1. There are four main species of kangaroo with several subspecies that exist in the world today. The four main species are the Red Kangaroo, Western Grey Kangaroo, Eastern Grey Kangaroo, and the Antilopine Kangaroo.
2. Kangaroos are mainly herbivores, meaning that they mostly eat plants, such as shrubs, tree leaves, grass and shoots.
3. The kangaroo’s diet provides them with most of the moisture they need. As a result, they can go several days without drinking any water.
4. Depending on their species, kangaroos can be between 3 and 8 feet tall. They can also weigh between 40 and 200 pounds when they are fully grown. The Red Kangaroo species is the largest of the four, but the Eastern Grey Kangaroo species is the heaviest.
5. Kangaroos use hopping as their primary means of traveling from one place to another. Male kangaroos can jump as high as 10 feet and they can cover a distance of 30 feet. They can also reach speeds as fast as 30 miles per hour while hopping.
6. A group of kangaroos is known as a mob, court, or troop. These groups can include as few as 10 kangaroos or as many as 100. Within the group, male kangaroos will box with each other in order to gain dominance.
7. Kangaroos will thump their feet on the ground very loudly when they want to alert others of an impending danger.
8. A baby kangaroo is called a “joey.” When they are first born, they can be shorter than one inch. Their size as a newborn can be compared to the size of a grain of rice to the size of a honeybee.
9. Following their birth, a newborn joey crawls into its mother’s pouch. For the next 120 to 400 days, it will nurse while it develops further.
10. The kangaroo is native to Australia. They are adaptable creatures so they can be found in a variety of places, including gardens, golf courses, and public parks.
11. Male kangaroos are often called jacks, boomers, or bucks. Female kangaroos are called jills, flyers, or does.

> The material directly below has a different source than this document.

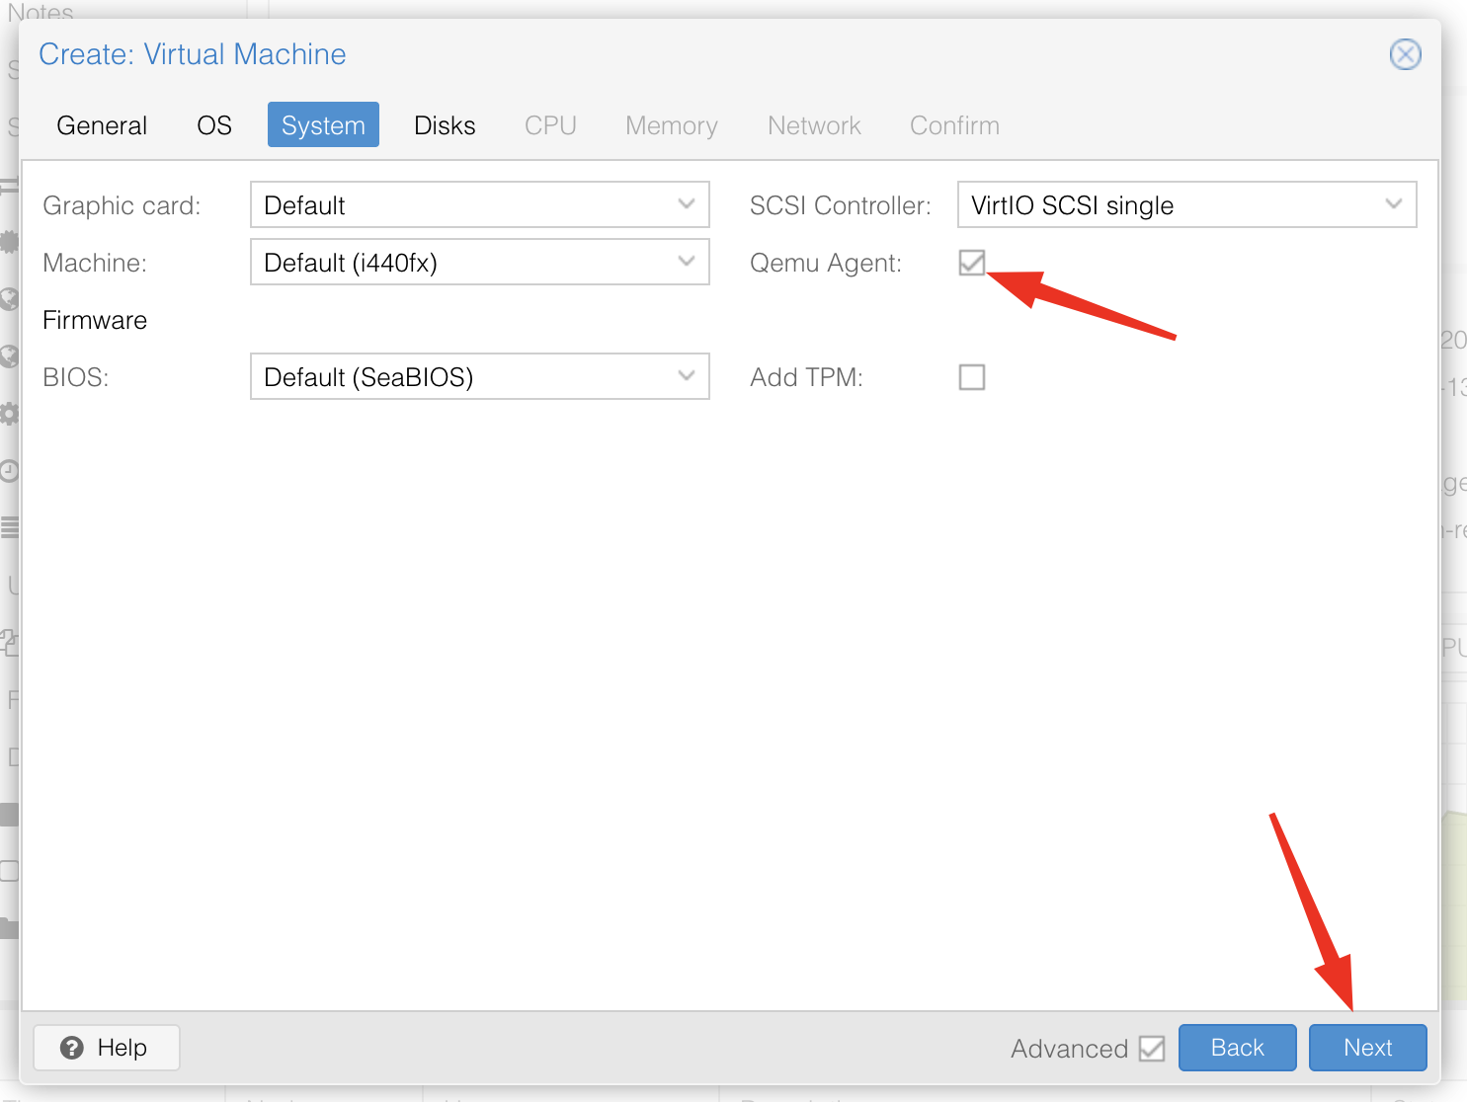Click the CPU tab
The height and width of the screenshot is (1102, 1467).
pyautogui.click(x=550, y=125)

12. Female kangaroos can get pregnant again right after they give birth. She can hold both of the baby kangaroos in her pouch as they develop. She also produces two types of milk – one that is more suitable for the older joey and on that is more suitable for the younger joey.
13. Kangaroos cannot walk backwards because their tails are too bulky and their legs have unusual shapes.

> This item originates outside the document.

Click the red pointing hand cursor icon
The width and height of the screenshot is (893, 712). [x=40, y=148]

14. Because of perpetual motion, kangaroos actually use less energy the faster they hop. That is until they reach a speed of 20 miles per hour.
15. The pouch on a female kangaroo’s body is called the marsupium.

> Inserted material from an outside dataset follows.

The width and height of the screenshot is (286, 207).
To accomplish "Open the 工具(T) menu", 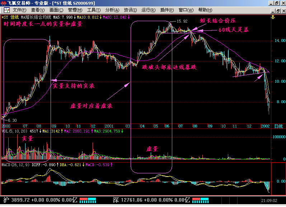I will coord(94,10).
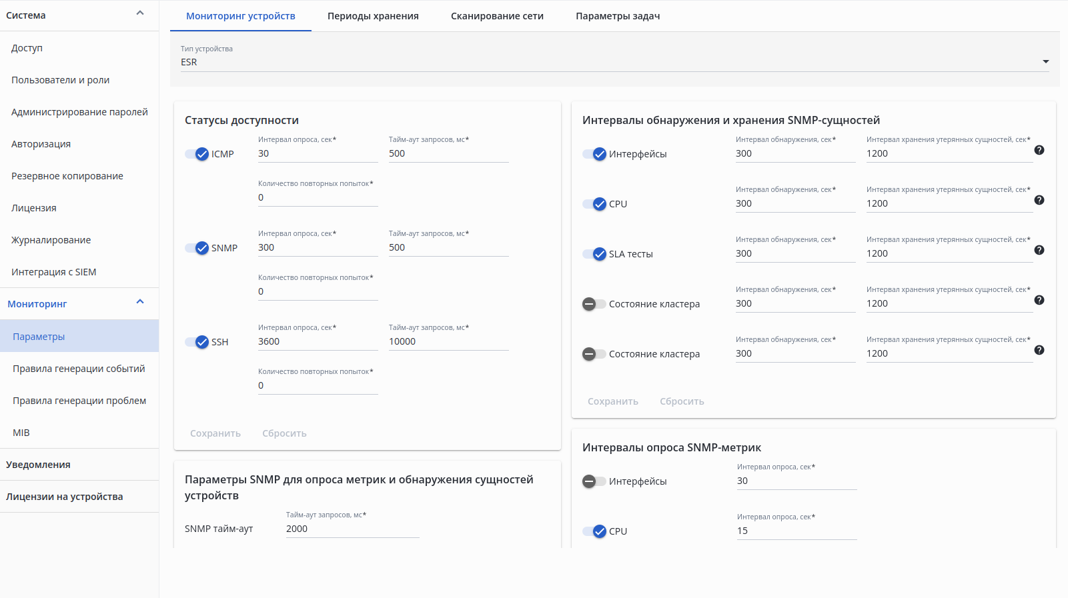
Task: Switch to the Периоды хранения tab
Action: (x=373, y=16)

16. When kangaroos are swimming, they can move both of their hind legs independently of each other. However, when they are on land, they can only move them together.
17. The gestation period for kangaroos is between 31 and 36 days. This would be the equivalent of the seventh week of pregnancy for humans.
18. Kangaroos raise three joeys about every two years on average.
19. Because a kangaroo’s legs are so strong and muscular, they are often used as weapons for defending themselves against predators.
20. Kangaroos only live to be about six years old in the wild.
21. The kangaroo is Australia’s official national symbol.
22. Only female kangaroos have pouches.
23. The kangaroo has a stomach much like cattle. It has two chambers. After eating, they regurgitate their food, chew it again, and then swallow it so it can be digested.
24. The only predators that the larger kangaroos have are humans, dingos, and crocodiles.
25. Although the process is not fully understood, it is believed that female kangaroos can determine the sex of her offspring.